A cela, je n'aurais rien à dire si les personnages m'avaient paru un peu plus résolument incarnés. le début du livre voit les deux jeunes moines attendrissants de foi profonde et de pure amitié, dans une relation complètement asexuée et naïve. Un parti pris hautement invraisemblable mais que j'ai accepté, me disant qu'il éviterait une psychologisation peu compatible avec une époque où l'individu n'existait effectivement pas. Mais il aurait fallu alors, temps médiévaux obligent, que l'absence de motif psychologique soit compensée par la force d'une puissance spirituelle. Qu'autre chose que les besoins de la narration guide ces personnages à travers les nombreuses péripéties émaillant le roman.
Pourtant, de la spiritualité, il y en a. Se fondant sur la mystique d'Eckhart telle qu'elle a réellement été professée, Antoine Sénanque fait du détachement le coeur de l'intrigue. Un détachement poussé à ses extrémités les plus radicales.
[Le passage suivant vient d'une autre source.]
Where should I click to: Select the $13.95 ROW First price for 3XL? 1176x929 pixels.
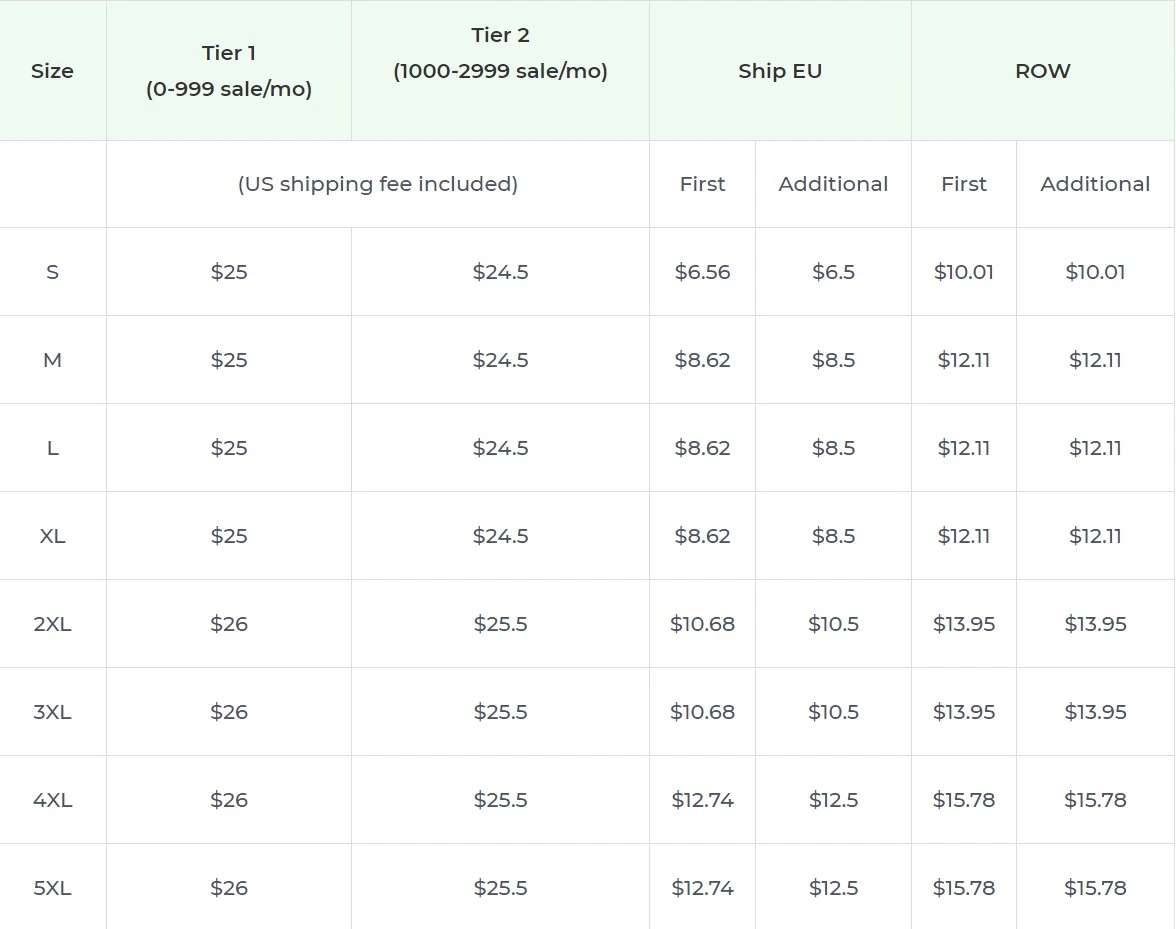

Dans un monde où vous n'êtes pas sûr de survivre à la journée qui s'achève, où les destins particuliers ne sont rien et où chacun semble au contraire exalter les mérites d'un renoncement, d'une discipline mortificatoire, il faut au moins l'orgueil d'Eckhart pour aller plus loin encore chercher dans le reniement de tout besoin physiologique l'espoir même de ressusciter un être cher. Se prendre pour le Christ et faire de Marie, une enfant rencontrée chez les béguines, un nouveau Lazare, ce serait culotté si la nécessité de ce geste avait été ancrée par des motifs crédibles. Mais quand on baigne dans une période où les morts sont légion, où les personnages n'ont pas d'intériorité mais ne semblent répondre qu'à des idéaux abstraits, qu'on est un moine qui observe scrupuleusement la règle dominicaine au point de n'avoir aucune affection terrestre pour quiconque, comment justifier qu'on veuille soudain faire renaître de ses cendres une enfant à laquelle rien ne nous rattache ? Et comment faire gober à son lecteur que cet échec conduise à un déferlement de haine, de violence et de destruction proprement apocalyptique ?

Moi, je n'ai pas pu. Il m'a semblé que chaque personnage obéissait moins à une nécessité intérieure qu'à la trame romanesque d'ensemble. Vivait moins les affres d'une pure foi dans un monde tourmenté que le cours d'une existence entièrement vouée à mettre en place les différents rouages permettant à l'auteur la mise en place d'un scénario ingénieux. de ce fait, j'ai de moins en moins goûté les péripéties, rebondissements et retournements de situation. Je me suis peu à peu résolument détachée de ces personnages dont on ne me disait rien qui m'aide à les comprendre. Ni psychologique, ni mystique, Croix de cendre est, à mon sens, un roman seulement pseudo historique. Ce qui sonne, vous l'avouerez, assez creux.